Di bagian lain kabupaten, sebagian orang berfoya berpesta, bingung bagaimana caranya menghabiskan uang. Saya membayangkan banyaknya nasi yang terbuang saat pesta, daging yang hanya termakan sepotong karena takut lipstik hilang dari bibir; tapi ngambilnya untuk porsi dua orang. Dekorasi super wow dengan biaya lebih dari harga tiga karung beras. Benar-benar tidak adil rasanya; tetapi adil atau tidaknya menurut siapa? Tidak ada yang bisa memastikan itu. Semua sudah berjalan sesuai ketentuan semesta. Mengutuk takdir kadang terasa tidak pas juga; terkesan menyalahkan Tuhan untuk kehidupan yang berjalan tidak seperti yang kita (manusia) inginkan.

Hari ini 22 Desember dan diperingati sebagai Hari Ibu.

Untuk semua perempuan, bahkan yang belum menjadi seorang ibu, hari ini layak dirayakan; seharusnya.

Tetapi entah bagaimana mama Marta dan perempuan lainnya yang sedang dalam tahanan atau yang sedang bertahan, untuk apapun, harus merayakan hari ini. Mereka bahkan mungkin tidak menyadari ada hari perayaan untuk peran mereka sebagai ibu. Bagaimana berpikir merayakan hari ini ketika setiap harinya adalah perjuangan untuk sekedar bertahan hidup? Bentuk perayaan seperti apa ketika air mata terus menetes memikirkan anak-anak yang entah sedang bersama siapa dan makan apa hari ini?

Merayakannya dengan sepotong kue menjelang Natal, namun pilu karena tahu anak-anak bahkan tidak yakin bisa punya hidangan Natal yang pantas.

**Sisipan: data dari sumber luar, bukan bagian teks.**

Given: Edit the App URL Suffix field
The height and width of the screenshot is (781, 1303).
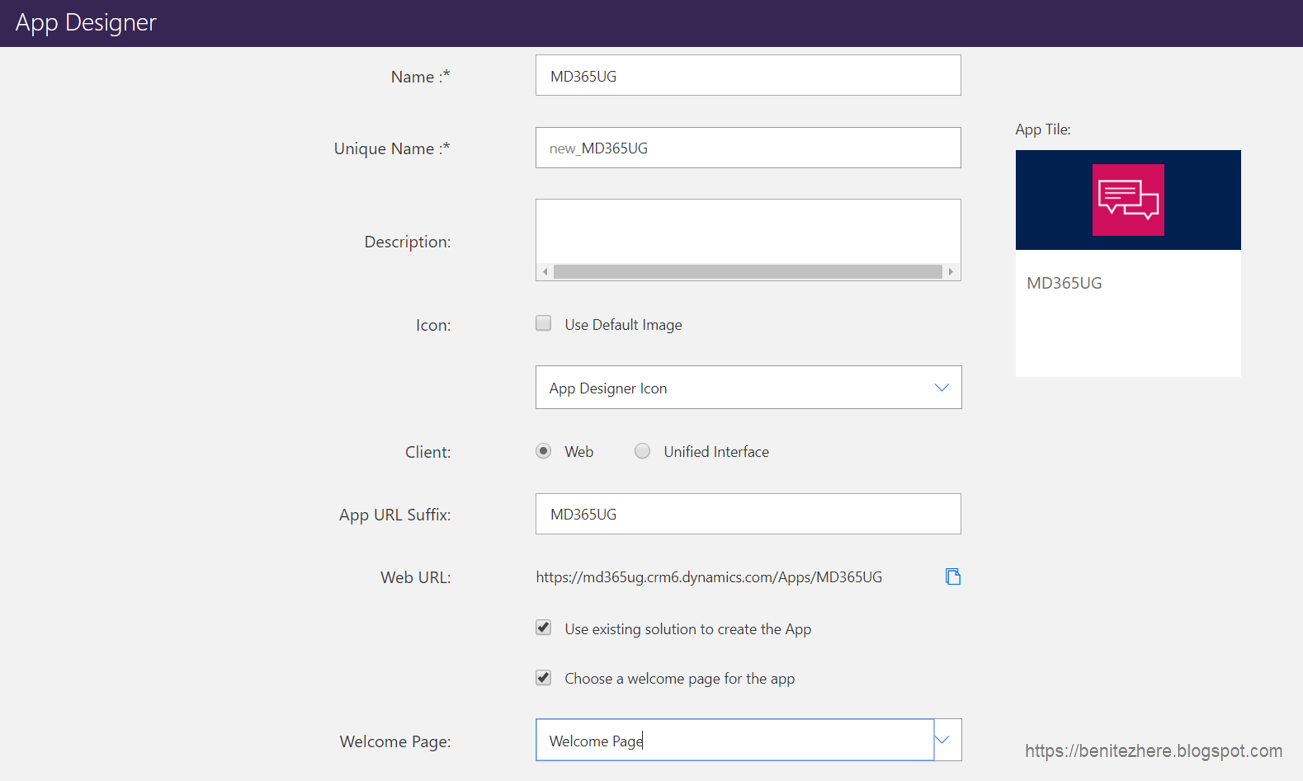Looking at the screenshot, I should (x=748, y=513).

Tidak ada ibu yang mau melihat lara dalam kehidupan anak-anaknya. Tetapi tidak semua ibu beruntung bisa mendekap yang mereka cintai pada hari yang seharusnya dirayakan. Kadang doa dalam linangan air mata adalah bentuk perayaan yang menyesakkan, yang suka atau tidak harus diterima.

Selamat Hari Ibu
Perempuan dan Kehidupan; a foto by Frido Beo

Selamat Hari Ibu mama Marta.

Perjalanan yang kau tempuh sangat tidak mudah. Kau melewatinya dengan luar biasa tegar. Mama Marta merayakan Hari Ibu sebagai seorang tersangka hari ini. Tapi saya juga tidak yakin dia tahu bahwa hari ini adalah perayaan Hari Ibu

Sebagai perempuan dan seorang ibu, kau menunjukan bahwa bahkan cinta punya batas sabar. Apalagi ketika itu tentang kebutuhan anak-anak akan keamanan. Jeruji besi menghalangi pelukan utuh untuk anak-anak, tetapi cinta dan ceritamu memberi keutuhan tentang makna pengorbanan.

Anak-anak akan mengenangmu sebagai mama yang pergi cukup lama untuk mencari beras lalu mereka tidak akan kelaparan dan ketakutan lagi setelah kau pulang nanti.

Berharap kepulangan itu juga akan segera. Sungguh kami mengucapkan amin paling kencang untuk doa ini.

Mungkin terlalu berlebihan untuk berpikir bahwa para perempuan dan para ibu di Manggarai Timur mendoakanmu segera pulang. Tetapi setidaknya kami yang mengenalmu mendoakan itu.

Perayaan Hari Ibu kami berisi doa, berharap kekuatan dan keikhlasan bagi kaum kita untuk perjalanan panjang setelah hari ini. Seperti doa dan ikhlas yang kau tunjukan selama sekian waktu untuk merawat kehidupan anak-anakmu dalam segala kurang dan lebihmu; sendirian.

Terima kasih dan sekali lagi Selamat Hari Ibu Mama Marta.